→ **Work request 1**: What is the maximum current rating of the high-current output on the PCB described in the Grbl_ESP32 board text?
→ **Work request 2**: In the Grbl_ESP32 board text, list every feature in the bulleted list whose name contains the word "connector."
→ **Work request 3**: Continue the Grbl_ESP32 board text, picking up after its final bullet.

→ **Text excerpt**:
- - -
I have done several pen and laser machines lately, so I decided to create a custom PCB for Grbl_ESP32 for these types of machines. This is a small (70mm x 60mm) PCB with all the features a pen plotter or laser cutter/engraver would need.

These typically use stepper motors for the X and Y axes. On pen plotters, the Z axis is controlled by a servo or solenoid. On lasers you need an accurate PWM for laser power control.

Here are the features of the PCB assembly

  • (2) Stepper Motor Driver Sockets for standard stepper driver modules.
  • (1) Hobby Servo Connector.
  • (1) High Current (10A max) Output Control. This can be used for a solenoid, fans, etc.
  • (2) limit/Home Switch Connectors.
  • Laser Power PWM connector
  • Removable Micro SD card. Upload files via Wifi to reliably run off-line.
  • 5V 3A Step Down Power Supply
  • Standard DC Barrel Connector for power input. (9-28 VDC)
  • Power Output Connection for laser module.
- - -
Collection entries:
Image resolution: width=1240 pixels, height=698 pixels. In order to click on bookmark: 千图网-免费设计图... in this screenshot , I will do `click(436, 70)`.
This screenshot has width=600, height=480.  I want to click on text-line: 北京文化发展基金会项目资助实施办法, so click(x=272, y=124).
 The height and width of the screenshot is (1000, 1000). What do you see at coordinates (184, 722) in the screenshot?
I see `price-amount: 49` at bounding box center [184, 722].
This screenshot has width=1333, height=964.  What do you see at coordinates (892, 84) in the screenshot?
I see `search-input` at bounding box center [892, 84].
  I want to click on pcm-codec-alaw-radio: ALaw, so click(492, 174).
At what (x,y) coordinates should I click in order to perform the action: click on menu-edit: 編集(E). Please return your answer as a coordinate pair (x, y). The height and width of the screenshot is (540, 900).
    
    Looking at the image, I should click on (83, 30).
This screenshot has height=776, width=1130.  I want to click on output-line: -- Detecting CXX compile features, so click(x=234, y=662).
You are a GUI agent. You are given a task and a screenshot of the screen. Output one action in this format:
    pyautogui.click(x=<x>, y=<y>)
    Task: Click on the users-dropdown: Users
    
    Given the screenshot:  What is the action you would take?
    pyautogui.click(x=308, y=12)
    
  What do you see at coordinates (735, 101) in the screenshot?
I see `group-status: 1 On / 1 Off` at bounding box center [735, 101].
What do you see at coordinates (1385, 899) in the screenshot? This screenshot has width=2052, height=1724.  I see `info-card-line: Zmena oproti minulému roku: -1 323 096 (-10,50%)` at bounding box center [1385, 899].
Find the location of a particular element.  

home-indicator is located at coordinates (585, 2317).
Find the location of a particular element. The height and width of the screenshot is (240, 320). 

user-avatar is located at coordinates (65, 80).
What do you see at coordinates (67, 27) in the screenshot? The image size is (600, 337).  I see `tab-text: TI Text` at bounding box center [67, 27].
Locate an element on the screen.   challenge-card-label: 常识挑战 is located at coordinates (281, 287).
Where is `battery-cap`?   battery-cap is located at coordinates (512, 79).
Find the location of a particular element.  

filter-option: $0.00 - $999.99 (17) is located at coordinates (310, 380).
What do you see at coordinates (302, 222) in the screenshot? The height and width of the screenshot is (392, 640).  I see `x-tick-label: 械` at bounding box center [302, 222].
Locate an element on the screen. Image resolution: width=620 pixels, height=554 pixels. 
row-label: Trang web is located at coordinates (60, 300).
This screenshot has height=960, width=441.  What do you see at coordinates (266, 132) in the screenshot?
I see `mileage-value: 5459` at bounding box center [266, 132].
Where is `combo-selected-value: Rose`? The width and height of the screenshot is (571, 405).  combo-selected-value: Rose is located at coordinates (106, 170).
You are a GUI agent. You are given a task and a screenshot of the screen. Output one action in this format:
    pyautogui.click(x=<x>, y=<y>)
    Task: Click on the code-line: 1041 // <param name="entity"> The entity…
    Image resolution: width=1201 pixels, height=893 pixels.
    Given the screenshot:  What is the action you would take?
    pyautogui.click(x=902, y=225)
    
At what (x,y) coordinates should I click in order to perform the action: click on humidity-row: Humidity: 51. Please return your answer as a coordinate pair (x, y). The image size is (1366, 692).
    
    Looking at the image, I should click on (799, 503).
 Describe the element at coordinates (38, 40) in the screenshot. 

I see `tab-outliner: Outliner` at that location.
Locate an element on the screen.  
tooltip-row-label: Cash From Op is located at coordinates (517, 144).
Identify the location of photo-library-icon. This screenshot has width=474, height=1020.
- - -
→ **Exercise result 1**: 10A

→ **Exercise result 2**:
- Hobby Servo Connector
- limit/Home Switch Connectors
- Laser Power PWM connector
- Standard DC Barrel Connector

→ **Exercise result 3**:
Grbl_ESP32 Advanced Features

  • 32-Bit dual core processor
  • Fast 120kHz step rates
  • WiFi
    • Access point or station modes
    • Complete web user interface
    • Telnet
  • Bluetooth Serial
    • Compatible with phone apps
    • Compatible with most serial port gcode senders
  • 16 bit laser power control.
  • Core XY kinematics supported for T style machines.
  • RTOS (real time operating system) allows the use of custom tasks.
    • Precise servo control accurately mapped to Z motion, plus interactive calibration.
    • Precise control of solenoids via adjustable pull and hold strengths using PWM. This allows a strong pull, yet a cool hold temperature.
  • Instant On/Off – Unlike a Raspberry Pi, there is no long boot time or formal shutdown required. It is typically ready to go in a few seconds.

How to control it

There are several ways to connect to the controller, but to run jobs, you basically either stream the gcode or run it from a file on the SD card. The SD card is a great feature because it is free from connectivity interruptions and you don’t need to stay connected to your machine while it is running the job. You can quickly upload files via WiFi or remove it and plug it into your computer.

Serial port

This controller is compatible with virtually all of the serial port gcode senders for Grbl. The default baud rate is 115200.

Bluetooth Serial

This is a great way to use your phone to control a machine. When you connect via bluetooth, your phone or computer will create a virtual serial port. This means you can then use existing serial port based gcode senders.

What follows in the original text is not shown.